El valle de los eremitas
“El Bierzo es una asamblea de valles a punto de despertar”. Lo evoca Juan Carlos Mestre (Villafranca del Bierzo, 1957), premio Nacional de Poesía en 2009 por La casa roja (Calambur). Buscando esos valles nos desplazamos al sur. “Los bercianos, todo el mundo lo sabe, son gente fraterna, personas rotundamente claras que, con razón o sin ella, dicen lo que piensan”, comenta el poeta y artista visual. Esa honestidad brutal la tiene la guardesa de la iglesia de Santiago de Peñalba, joya de la arquitectura mozárabe, del siglo X, ubicada en pleno valle del Silencio, un valle de eremitas que, misticismo romántico al margen, se conoce también como valle del Oza o Valdueza. “Venís a mala hora”, es lo primero que dice la guardesa desde su casa a un grupo de visitantes que ha llegado en plena lluvia torrencial.

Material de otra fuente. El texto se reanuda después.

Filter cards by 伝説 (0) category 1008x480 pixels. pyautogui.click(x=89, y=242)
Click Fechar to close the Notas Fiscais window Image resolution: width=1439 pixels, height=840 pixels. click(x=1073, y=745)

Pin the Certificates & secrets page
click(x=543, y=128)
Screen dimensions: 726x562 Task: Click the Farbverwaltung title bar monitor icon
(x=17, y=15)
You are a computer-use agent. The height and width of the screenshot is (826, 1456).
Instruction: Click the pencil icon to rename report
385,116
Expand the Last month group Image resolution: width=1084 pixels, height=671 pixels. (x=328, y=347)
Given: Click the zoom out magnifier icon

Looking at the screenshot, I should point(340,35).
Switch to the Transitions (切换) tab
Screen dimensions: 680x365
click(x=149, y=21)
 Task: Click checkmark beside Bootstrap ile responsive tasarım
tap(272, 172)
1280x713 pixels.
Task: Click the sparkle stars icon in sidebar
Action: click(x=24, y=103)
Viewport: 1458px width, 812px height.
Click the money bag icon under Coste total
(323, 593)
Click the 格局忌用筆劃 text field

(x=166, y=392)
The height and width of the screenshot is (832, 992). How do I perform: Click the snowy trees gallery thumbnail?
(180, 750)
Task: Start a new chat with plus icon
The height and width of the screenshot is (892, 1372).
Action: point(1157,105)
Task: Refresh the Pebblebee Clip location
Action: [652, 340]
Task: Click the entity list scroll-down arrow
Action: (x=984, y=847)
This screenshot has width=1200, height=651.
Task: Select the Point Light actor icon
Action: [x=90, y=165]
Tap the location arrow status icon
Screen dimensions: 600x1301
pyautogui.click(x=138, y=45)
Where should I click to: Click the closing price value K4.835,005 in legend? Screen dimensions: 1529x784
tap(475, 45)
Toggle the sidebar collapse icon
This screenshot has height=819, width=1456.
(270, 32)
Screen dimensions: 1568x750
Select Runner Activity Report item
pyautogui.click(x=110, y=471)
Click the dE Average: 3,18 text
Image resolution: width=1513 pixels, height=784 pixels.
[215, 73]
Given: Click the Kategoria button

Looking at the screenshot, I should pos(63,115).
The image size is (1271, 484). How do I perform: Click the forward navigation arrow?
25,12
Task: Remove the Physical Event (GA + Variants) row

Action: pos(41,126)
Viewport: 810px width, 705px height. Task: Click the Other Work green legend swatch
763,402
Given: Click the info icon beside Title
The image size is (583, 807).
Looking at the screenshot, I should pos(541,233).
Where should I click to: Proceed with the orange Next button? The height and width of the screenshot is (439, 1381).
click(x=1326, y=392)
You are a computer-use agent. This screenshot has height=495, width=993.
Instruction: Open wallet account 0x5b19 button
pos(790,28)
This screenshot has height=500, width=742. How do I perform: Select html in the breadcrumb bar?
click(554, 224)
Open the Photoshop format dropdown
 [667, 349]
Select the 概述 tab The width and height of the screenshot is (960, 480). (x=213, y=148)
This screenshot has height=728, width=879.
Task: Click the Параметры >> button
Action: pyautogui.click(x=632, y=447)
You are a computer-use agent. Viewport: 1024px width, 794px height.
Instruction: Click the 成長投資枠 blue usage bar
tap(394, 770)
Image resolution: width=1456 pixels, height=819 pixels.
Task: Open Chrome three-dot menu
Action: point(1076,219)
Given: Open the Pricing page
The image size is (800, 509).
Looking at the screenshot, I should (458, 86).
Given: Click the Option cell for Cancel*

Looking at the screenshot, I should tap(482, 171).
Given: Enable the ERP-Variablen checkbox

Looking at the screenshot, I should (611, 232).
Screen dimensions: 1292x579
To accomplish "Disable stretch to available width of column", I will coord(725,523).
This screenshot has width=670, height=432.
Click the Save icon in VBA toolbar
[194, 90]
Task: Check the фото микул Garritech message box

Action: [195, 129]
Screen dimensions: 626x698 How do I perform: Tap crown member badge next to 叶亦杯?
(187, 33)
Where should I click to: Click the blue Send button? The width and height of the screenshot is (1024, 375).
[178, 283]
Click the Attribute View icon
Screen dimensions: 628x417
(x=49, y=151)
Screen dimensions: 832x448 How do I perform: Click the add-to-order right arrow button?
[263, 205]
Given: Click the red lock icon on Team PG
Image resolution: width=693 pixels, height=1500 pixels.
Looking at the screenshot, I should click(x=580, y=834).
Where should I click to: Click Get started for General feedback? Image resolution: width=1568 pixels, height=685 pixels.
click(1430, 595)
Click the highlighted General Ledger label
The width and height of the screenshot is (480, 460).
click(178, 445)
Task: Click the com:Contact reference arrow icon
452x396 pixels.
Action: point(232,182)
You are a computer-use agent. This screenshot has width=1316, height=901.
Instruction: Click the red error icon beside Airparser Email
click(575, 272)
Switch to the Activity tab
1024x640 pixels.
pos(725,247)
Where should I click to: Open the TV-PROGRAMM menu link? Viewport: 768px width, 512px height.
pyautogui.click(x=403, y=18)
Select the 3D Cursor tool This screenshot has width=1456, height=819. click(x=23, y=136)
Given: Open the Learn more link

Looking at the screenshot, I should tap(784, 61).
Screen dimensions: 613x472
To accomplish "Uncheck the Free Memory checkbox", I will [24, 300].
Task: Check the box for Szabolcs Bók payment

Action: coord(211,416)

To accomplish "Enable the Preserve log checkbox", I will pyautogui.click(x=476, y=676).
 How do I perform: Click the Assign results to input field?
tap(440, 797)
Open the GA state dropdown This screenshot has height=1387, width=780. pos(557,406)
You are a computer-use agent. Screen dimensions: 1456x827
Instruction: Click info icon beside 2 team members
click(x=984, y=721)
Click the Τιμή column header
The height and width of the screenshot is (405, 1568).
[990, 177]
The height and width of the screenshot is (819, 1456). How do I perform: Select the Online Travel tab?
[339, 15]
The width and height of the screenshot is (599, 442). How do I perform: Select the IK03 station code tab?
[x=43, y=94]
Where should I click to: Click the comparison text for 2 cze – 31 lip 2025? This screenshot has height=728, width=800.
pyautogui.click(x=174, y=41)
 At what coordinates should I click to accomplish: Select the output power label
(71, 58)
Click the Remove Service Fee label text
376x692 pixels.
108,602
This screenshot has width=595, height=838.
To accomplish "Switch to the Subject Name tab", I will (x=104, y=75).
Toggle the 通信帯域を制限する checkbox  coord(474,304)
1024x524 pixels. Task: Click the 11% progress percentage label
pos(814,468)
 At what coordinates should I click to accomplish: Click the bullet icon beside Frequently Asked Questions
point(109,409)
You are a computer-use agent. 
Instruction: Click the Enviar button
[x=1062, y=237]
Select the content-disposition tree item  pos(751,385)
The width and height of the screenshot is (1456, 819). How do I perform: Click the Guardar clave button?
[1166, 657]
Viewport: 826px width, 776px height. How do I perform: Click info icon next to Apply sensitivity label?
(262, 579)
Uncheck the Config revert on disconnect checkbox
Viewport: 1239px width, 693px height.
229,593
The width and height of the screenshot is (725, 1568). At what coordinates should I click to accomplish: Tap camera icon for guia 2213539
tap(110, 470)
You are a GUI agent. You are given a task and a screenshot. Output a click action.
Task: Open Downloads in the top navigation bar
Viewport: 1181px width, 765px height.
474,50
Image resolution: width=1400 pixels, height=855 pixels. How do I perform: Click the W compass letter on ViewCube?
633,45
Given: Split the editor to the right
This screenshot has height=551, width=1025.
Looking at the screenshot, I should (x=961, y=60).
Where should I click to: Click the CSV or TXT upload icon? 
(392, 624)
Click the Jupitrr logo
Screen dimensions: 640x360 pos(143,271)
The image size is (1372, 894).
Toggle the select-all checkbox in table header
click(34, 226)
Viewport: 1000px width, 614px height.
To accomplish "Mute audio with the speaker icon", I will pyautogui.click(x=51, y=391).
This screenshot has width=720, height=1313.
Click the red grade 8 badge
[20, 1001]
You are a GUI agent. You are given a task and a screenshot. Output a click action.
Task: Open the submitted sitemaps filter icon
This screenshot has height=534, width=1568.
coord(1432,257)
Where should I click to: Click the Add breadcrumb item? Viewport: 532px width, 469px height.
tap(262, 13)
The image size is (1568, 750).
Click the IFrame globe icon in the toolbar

Luego saca un paraguas como maldiciendo su suerte, acompaña a los viajeros y les explica apasionadamente, con todo detalle, la historia de la edificación. Y, siguiendo con la sinceridad, relata los problemas administrativos para su adecuada conservación.
Los turistas se despiden de la guardesa, ya ganados para la causa, y deciden seguir explorando el valle. Se marchan contentos porque han podido admirar la entrada de la iglesia, un doble arco visigodo con columna central que, según Jacques Fontaine, “es la más perfecta puerta de su género de todo el arte mozárabe”. Solo por verla ha merecido la pena llegar hasta aquí.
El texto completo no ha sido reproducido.